#### Zu beantwortende Fragen:
1. Entnimm dem extrahierten Text wörtlich den Abschnitt von „Nun aber muss“ bis „zum Running Gag.“.
2. Welche Personen werden im extrahierten Text mit Namen genannt? Zähle alle auf.
3. Zu welchem Anlass fahren Vater und Sohn laut dem extrahierten Text nach Bayreuth?

#### Extrahierter Text:

++++++++

Literatur und Demenz: Glücklich im verblassenden Gestern

In "Der vergessliche Riese" erzählt der Berliner Schriftsteller David Wagner von der Demenzerkrankung seines Vaters.

Wohin die Reise denn gehe, fragt der Vater. Nach Bayreuth, antwortet der Sohn. Sie sitzen gemeinsam im Auto, und der Vater staunt darüber, dass der Sohn noch Karten für die Festspiele bekommen habe. Früher war der alte Wagner-Fan regelmäßig in Bayreuth; als Kind ist er dort selbst als Zwerg über die Bühne gehüpft.

Nun aber muss der Sohn ihn enttäuschen: Es geht nicht zu „Rheingold“ oder „Tristan“, sondern zur Beerdigung von Tante Hilde. Der Vater hat es vergessen, und er wird es zehn Minuten später wieder vergessen haben. „Weißt du, Freund“, sagt er zum Sohn, „ich vergesse alles. Ich schreibe mir Sachen auf, damit ich sie nicht vergesse – und dann vergesse ich, dass ich sie aufgeschrieben habe. Es ist, wie Tante Gretl gesagt hat: Die Dublany sind intelligent, im Alter aber werden sie alle blöd.“ Die Dublany sind die Vorfahren des Vaters mütterlicherseits, und der Satz, der das Verhängnis erklären soll, wird noch oft wiederkehren in diesem Buch. Er wird zur Formel, zum Running Gag.

++++++++

#### Quellenmaterial:
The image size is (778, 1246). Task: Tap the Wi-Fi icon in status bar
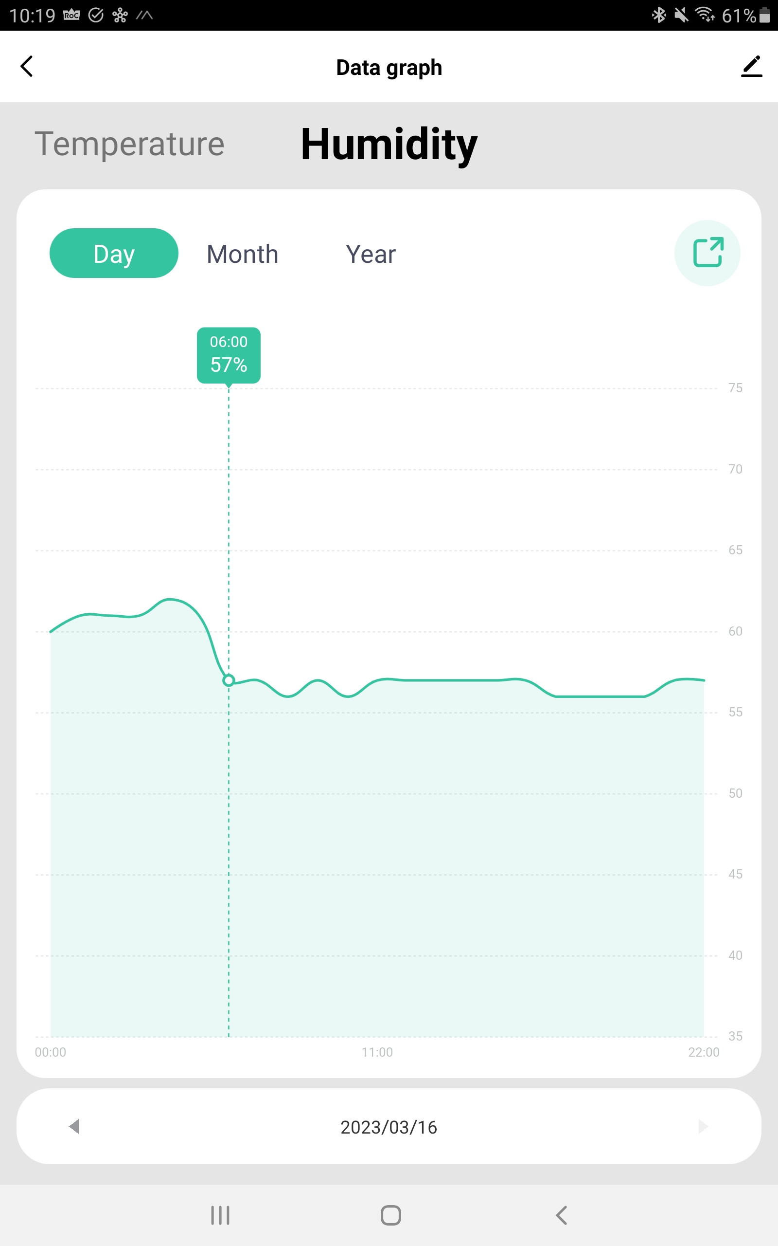pyautogui.click(x=704, y=14)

++++++++

#### Antworten je Aufgabe:
1.
Nun aber muss der Sohn ihn enttäuschen: Es geht nicht zu „Rheingold“ oder „Tristan“, sondern zur Beerdigung von Tante Hilde. Der Vater hat es vergessen, und er wird es zehn Minuten später wieder vergessen haben. „Weißt du, Freund“, sagt er zum Sohn, „ich vergesse alles. Ich schreibe mir Sachen auf, damit ich sie nicht vergesse – und dann vergesse ich, dass ich sie aufgeschrieben habe. Es ist, wie Tante Gretl gesagt hat: Die Dublany sind intelligent, im Alter aber werden sie alle blöd.“ Die Dublany sind die Vorfahren des Vaters mütterlicherseits, und der Satz, der das Verhängnis erklären soll, wird noch oft wiederkehren in diesem Buch. Er wird zur Formel, zum Running Gag.

2. David Wagner, Tante Hilde, Tante Gretl

3. Zur Beerdigung von Tante Hilde.